__Problem set__:
1. In the publication record, which journal was the paper submitted to?
2. Quote a portion of the publication record, starting at the words "Submitted to: Pest" and stopping after "Pest Management Science.".

__Passage shown__:
Content starts

Location: Biological Control of Insects Research

Title: A digestive tract expressing a-amylase influences the adult lifespan of Pteromalus puparum revealed through RNAi and rescue analyses

item WANG, B - Zhejiang University
item YANG, Y - Zhejiang University
item LIU, M - Zhejiang University
item YANG, L - Zhejiang University
item Stanley, David
item FANG, Q - Zhejiang University
item YE, G - Zhejiang University

Submitted to: Pest Management Science
Publication Type: Peer Reviewed Journal
Publication Acceptance Date: 5/3/2019
Publication Date: 5/3/2019
Citation: Wang, B., Yang, Y., Liu, M., Yang, L., Stanley, D.W., Fang, Q., Ye, G. 2019. A digestive tract expressing a-amylase influences the adult lifespan of Pteromalus puparum revealed through RNAi and rescue analyses. Pest Management Science.

Content ends

__Exercise data__:
Content starts

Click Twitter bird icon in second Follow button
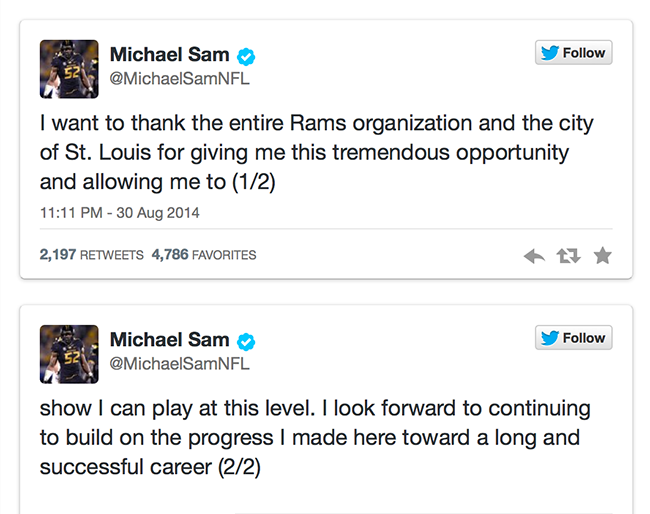click(549, 338)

Content ends

__Task solutions__:
1. Pest Management Science

2.
Submitted to: Pest Management Science
Publication Type: Peer Reviewed Journal
Publication Acceptance Date: 5/3/2019
Publication Date: 5/3/2019
Citation: Wang, B., Yang, Y., Liu, M., Yang, L., Stanley, D.W., Fang, Q., Ye, G. 2019. A digestive tract expressing a-amylase influences the adult lifespan of Pteromalus puparum revealed through RNAi and rescue analyses. Pest Management Science.